I recognize there are many in our community whose daily lives are still deeply impacted by the risk of COVID-19 — those with compromised immune systems and caregivers of young children, for example. I ask that everyone continue exhibit grace and understanding for their colleagues at this time, including the liberal use of leave and work flexibilities.
Last week, we shared detailed information about our plans for this semester for faculty and staff.
We also answered questions from the community during a town hall event at noon on Friday, Jan. 21. The event is archived and I’d encourage you to watch it.
I also want to take a moment to address a few of the most common questions that I continue to hear as we talk about the semester.
Q. What is the campus testing plan?
This semester, in response to the omicron variant of COVID-19, UW–Madison is offering a greater variety and a larger quantity of tests than last semester, at no cost to students and employees. We are maintaining our previous capacity of 5,000 PCR tests per week. In addition, we have received delivery of a significant quantity of antigen tests which will allow us to provide them to students for recommended testing prior to the beginning of the semester.
Beginning on January 25 (the first day of instruction), we plan to begin distribution of antigen tests to individual faculty and staff as well who are experiencing symptoms or who may have been exposed to infection. We are continually working with multiple suppliers to expand our supply in this period of higher viral spread and public demand for tests.
Q. Why will campus have a single testing site? And why use antigen tests?
Consolidating at one testing site allows us to utilize PCR capacity and staff more efficiently. Like all organizations, we are facing some staff shortages.
Antigen take-home kits provide added convenience because they can be picked up and used when needed. Most antigen testing provides results within 15 minutes. This type of test is useful for quickly detecting current infections and containing the spread of disease.
We need everyone’s cooperation in using campus testing resources responsibly. We encourage everyone to take advantage of the growing number of off-campus antigen testing resources, including four free kits offered by Covidtests.gov and up to eight free kits per person per month covered by health insurance. And if you are using campus PCR testing, avoid no-shows or last-minute cancellations.
Q. Can instructors shift courses online?
Instructors have received additional instructions from the Provost’s Office encouraging them to take another look at attendance policies in anticipation of the potential for more frequent student absences, particularly early in the semester, making course materials and assignments easily accessible to students who may need to miss class due to quarantine, isolation or other illness and thinking about the best types of exams and assessments.

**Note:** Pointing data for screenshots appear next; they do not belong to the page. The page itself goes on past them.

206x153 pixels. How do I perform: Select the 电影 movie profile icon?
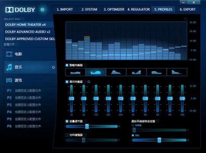9,54
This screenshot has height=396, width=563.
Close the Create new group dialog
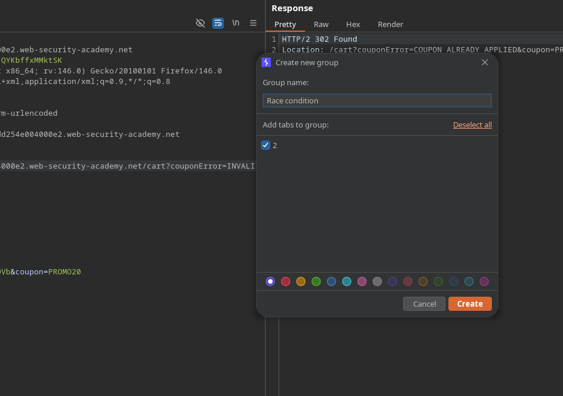coord(485,62)
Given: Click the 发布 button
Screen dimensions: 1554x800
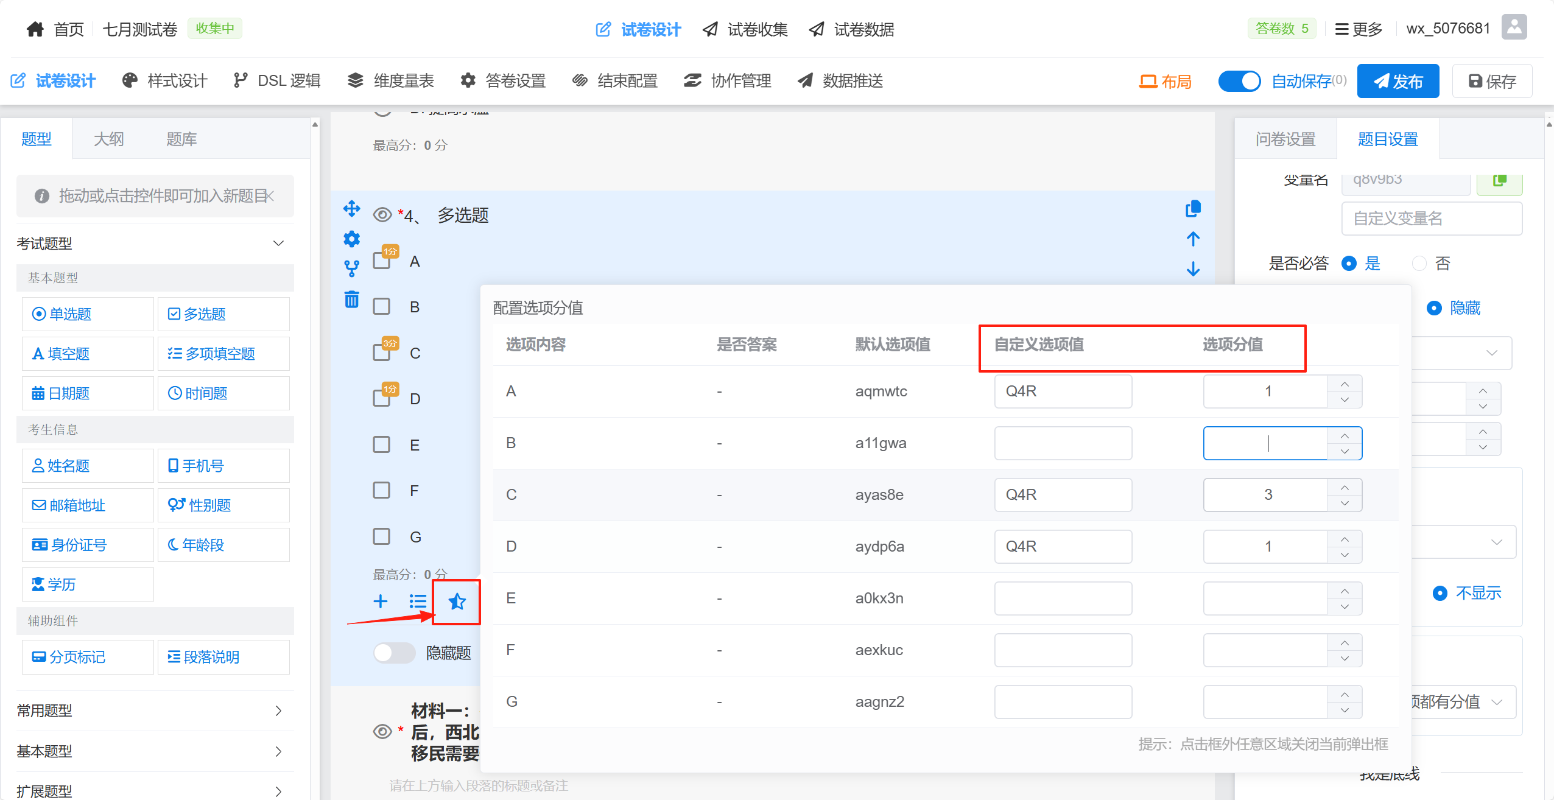Looking at the screenshot, I should [1398, 81].
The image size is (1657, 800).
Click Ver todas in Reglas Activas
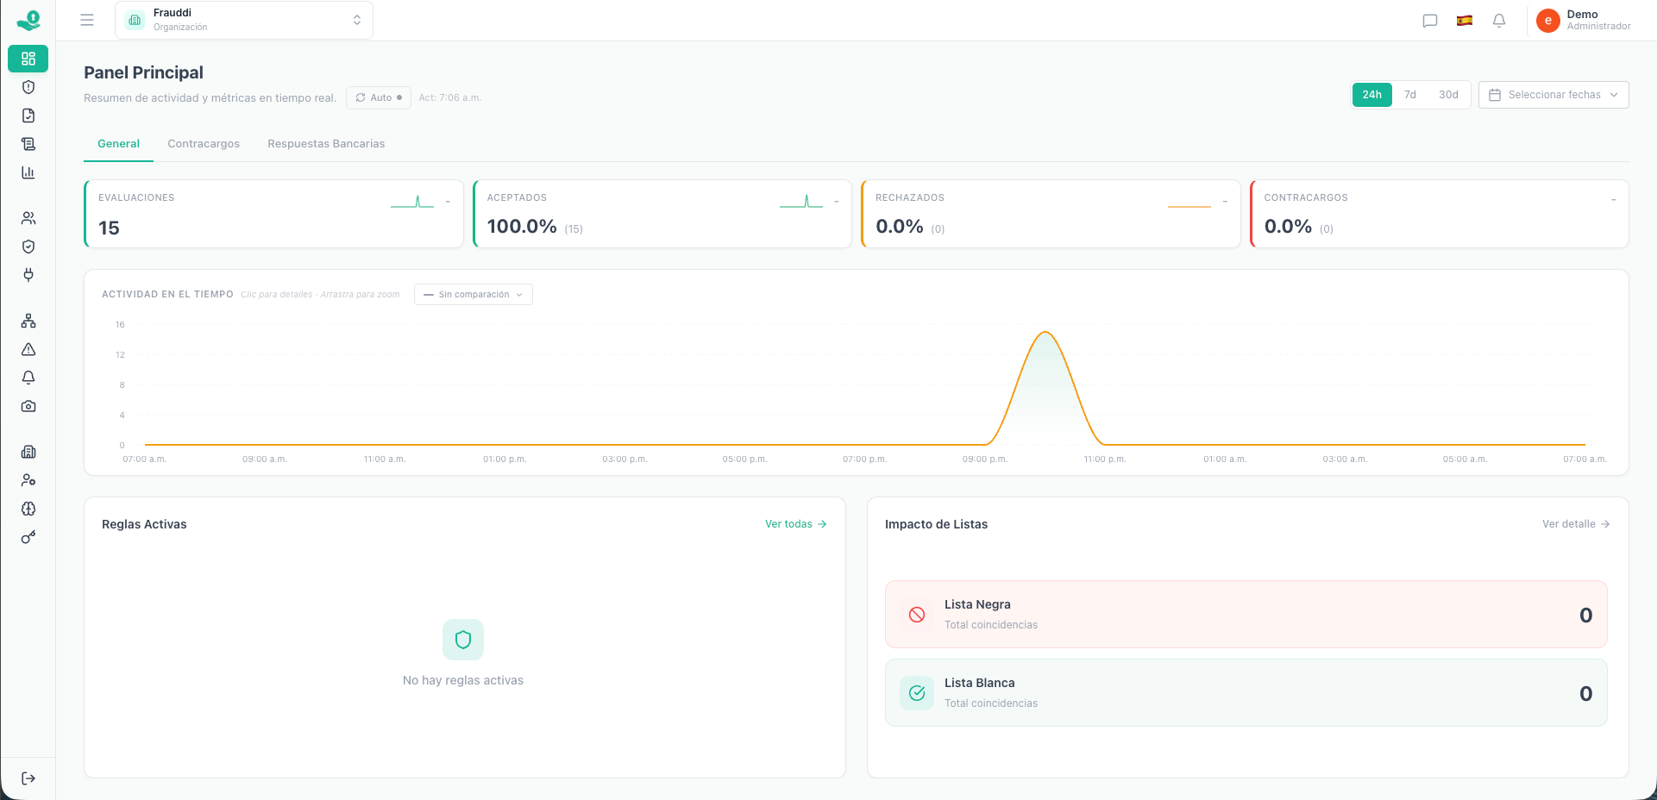click(x=794, y=523)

Instructors are expected to teach course sections, including lectures, discussions and labs, in the modality indicated in the class schedule. View this guidance for situations when an instructor or multiple students in a course will be absent.
Q. Is campus requiring a certain type of mask?

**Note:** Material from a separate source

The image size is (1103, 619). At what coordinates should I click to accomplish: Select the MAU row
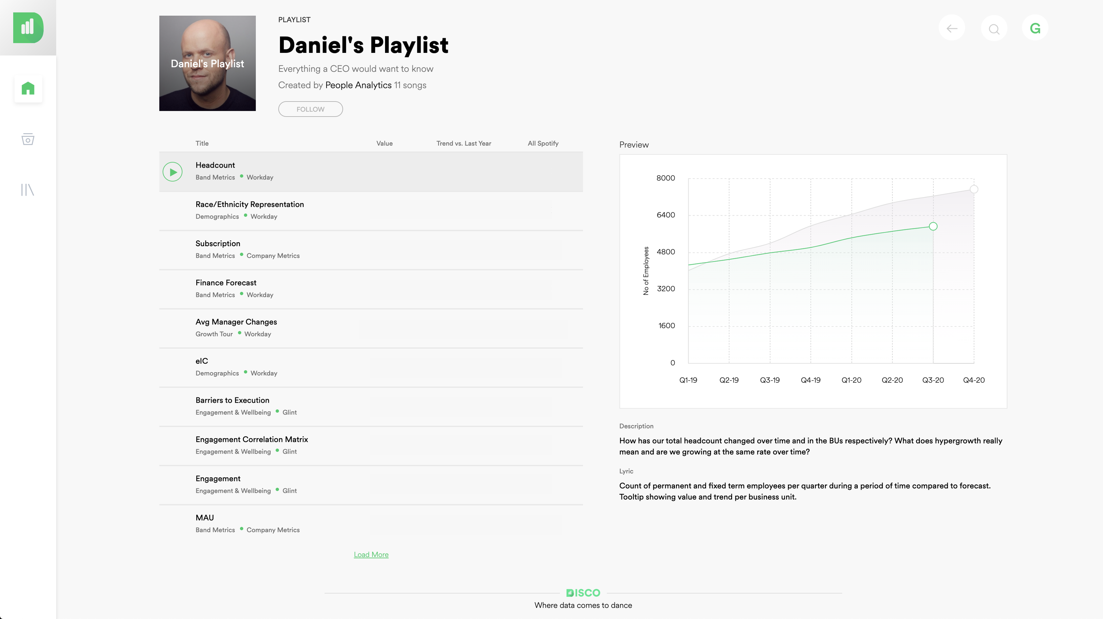coord(371,524)
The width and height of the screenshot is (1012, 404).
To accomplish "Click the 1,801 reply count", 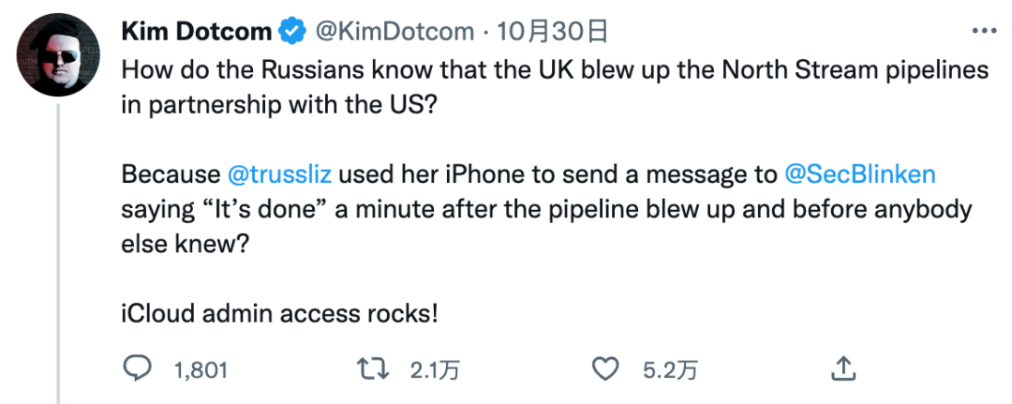I will [x=201, y=370].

Masks continue to provide important protection, including against the omicron variant. Given the high transmissibility of the omicron variant, a well-fitting mask is more important than ever. In keeping with the most current CDC guidance, we encourage you to regularly check the fit of your masks and wear the most protective mask you can that fits you well.
University policy does not require a specific type of mask, because fit and other factors that are important in mask selection vary from person to person, but the university has purchased a large quantity of high-efficiency and surgical grade masks and are making these available at no cost to employees. Check with your department/center about mask distribution.